Wherever "panel" appears in the records below, copy the line that holds it.

** Record extracts follows **

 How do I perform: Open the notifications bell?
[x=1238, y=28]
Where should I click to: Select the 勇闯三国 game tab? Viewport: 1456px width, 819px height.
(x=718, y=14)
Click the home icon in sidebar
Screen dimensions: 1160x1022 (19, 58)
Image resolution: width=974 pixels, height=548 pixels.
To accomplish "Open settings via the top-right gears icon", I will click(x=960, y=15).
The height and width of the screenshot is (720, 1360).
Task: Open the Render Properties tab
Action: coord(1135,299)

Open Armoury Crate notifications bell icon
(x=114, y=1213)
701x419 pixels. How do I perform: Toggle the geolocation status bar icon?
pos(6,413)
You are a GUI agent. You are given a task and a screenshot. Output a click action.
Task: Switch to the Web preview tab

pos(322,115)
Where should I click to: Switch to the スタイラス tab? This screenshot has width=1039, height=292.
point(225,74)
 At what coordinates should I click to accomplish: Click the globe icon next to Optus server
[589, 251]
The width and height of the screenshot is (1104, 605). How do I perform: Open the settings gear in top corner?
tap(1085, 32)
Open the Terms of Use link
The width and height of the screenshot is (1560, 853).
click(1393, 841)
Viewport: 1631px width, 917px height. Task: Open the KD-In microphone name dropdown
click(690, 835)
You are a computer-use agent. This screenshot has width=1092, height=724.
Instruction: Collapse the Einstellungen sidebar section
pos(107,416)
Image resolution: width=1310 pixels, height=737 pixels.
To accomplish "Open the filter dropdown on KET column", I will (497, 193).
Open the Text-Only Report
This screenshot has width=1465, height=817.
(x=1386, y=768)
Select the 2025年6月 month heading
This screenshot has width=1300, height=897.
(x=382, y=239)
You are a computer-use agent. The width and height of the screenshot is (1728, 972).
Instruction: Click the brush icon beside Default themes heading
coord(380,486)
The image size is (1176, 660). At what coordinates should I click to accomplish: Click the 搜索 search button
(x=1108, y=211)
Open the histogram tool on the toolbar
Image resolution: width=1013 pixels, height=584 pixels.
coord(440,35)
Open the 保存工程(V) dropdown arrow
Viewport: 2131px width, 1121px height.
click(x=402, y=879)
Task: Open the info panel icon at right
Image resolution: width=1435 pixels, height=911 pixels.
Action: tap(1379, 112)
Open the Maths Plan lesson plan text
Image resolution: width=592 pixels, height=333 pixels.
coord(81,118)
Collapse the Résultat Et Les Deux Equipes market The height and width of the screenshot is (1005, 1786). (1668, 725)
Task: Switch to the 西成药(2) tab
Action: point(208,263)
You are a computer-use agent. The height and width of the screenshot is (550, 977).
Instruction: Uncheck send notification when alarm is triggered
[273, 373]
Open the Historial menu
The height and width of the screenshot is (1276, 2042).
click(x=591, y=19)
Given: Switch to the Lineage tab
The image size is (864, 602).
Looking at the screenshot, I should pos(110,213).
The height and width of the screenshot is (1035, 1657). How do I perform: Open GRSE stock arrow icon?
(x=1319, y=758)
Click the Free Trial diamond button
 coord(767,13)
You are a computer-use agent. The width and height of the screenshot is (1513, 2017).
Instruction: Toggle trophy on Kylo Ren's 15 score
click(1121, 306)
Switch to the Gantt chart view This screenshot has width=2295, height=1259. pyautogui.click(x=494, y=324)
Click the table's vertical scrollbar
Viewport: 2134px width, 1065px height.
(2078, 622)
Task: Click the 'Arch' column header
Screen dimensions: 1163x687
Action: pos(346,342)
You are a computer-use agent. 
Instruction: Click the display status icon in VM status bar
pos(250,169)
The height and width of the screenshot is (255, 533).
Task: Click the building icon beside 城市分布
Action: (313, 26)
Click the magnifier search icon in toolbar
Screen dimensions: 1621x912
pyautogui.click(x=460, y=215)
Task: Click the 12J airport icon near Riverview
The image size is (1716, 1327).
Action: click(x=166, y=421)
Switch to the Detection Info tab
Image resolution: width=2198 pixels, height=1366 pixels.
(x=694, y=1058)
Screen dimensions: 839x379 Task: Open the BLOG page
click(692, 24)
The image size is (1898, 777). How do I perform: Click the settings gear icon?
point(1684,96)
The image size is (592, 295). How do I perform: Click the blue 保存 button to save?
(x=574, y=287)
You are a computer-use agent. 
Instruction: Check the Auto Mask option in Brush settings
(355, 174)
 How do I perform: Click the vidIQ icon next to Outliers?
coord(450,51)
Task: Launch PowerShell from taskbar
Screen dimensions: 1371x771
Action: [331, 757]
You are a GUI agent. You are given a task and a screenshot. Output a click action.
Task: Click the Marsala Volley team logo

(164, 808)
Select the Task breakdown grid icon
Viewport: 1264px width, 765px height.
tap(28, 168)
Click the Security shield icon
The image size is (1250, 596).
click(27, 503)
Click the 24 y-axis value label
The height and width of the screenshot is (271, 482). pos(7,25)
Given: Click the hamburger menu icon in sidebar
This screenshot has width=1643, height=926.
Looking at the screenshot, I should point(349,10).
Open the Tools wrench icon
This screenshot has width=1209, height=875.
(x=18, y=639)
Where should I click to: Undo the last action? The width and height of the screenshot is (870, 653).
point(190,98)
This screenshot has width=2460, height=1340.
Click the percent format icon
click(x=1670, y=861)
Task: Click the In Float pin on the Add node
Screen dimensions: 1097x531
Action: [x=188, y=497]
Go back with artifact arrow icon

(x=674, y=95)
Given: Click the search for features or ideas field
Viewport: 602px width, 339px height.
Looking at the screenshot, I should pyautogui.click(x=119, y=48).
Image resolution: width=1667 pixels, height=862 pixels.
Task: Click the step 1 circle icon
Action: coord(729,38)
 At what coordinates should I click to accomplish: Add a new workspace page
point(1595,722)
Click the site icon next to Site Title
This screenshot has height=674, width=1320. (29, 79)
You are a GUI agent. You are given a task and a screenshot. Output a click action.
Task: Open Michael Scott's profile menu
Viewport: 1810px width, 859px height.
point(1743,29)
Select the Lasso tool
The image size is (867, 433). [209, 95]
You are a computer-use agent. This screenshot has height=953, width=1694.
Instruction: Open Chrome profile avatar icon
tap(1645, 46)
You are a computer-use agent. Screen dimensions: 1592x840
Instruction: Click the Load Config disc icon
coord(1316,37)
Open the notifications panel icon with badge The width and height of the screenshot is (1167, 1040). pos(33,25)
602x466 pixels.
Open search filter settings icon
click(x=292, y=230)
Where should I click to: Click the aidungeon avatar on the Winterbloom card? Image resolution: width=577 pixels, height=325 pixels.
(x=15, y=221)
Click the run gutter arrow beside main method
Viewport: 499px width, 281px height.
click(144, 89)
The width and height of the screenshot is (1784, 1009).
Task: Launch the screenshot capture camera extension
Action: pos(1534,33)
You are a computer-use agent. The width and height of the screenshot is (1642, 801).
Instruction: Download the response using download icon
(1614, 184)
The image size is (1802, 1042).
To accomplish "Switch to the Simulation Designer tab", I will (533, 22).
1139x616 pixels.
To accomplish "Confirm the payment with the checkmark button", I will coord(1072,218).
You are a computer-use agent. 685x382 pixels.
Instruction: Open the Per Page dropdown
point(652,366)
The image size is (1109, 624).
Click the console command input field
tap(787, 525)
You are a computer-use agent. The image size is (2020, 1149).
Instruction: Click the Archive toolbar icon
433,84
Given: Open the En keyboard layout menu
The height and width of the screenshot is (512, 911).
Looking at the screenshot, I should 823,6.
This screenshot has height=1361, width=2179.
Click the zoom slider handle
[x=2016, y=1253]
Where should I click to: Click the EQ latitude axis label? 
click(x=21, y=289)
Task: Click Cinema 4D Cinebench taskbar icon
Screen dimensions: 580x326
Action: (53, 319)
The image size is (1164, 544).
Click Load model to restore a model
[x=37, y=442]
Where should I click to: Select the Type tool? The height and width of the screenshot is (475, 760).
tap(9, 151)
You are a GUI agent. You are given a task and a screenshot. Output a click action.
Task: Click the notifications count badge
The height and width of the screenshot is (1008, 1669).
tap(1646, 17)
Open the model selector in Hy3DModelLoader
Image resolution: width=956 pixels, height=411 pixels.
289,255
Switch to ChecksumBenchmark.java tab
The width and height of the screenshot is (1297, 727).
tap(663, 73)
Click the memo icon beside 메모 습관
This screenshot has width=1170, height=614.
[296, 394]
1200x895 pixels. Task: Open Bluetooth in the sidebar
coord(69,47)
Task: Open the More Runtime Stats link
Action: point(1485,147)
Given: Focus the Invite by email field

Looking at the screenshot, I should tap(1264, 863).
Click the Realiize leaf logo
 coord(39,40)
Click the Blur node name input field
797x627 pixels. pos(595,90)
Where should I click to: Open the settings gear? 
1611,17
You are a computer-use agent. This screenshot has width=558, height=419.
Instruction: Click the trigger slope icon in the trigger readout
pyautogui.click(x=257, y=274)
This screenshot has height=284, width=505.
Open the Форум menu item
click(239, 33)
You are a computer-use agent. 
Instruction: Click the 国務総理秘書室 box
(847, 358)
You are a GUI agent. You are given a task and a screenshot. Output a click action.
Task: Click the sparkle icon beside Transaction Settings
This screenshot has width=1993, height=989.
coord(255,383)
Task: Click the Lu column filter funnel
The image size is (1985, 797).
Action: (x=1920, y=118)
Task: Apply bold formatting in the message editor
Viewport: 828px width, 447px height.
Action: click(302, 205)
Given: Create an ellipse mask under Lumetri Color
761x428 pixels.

** End of Record extracts **

**Finished task**:
Task: Open the info panel icon at right
Open the notifications panel icon with badge The width and height of the screenshot is (1167, 1040). pos(33,25)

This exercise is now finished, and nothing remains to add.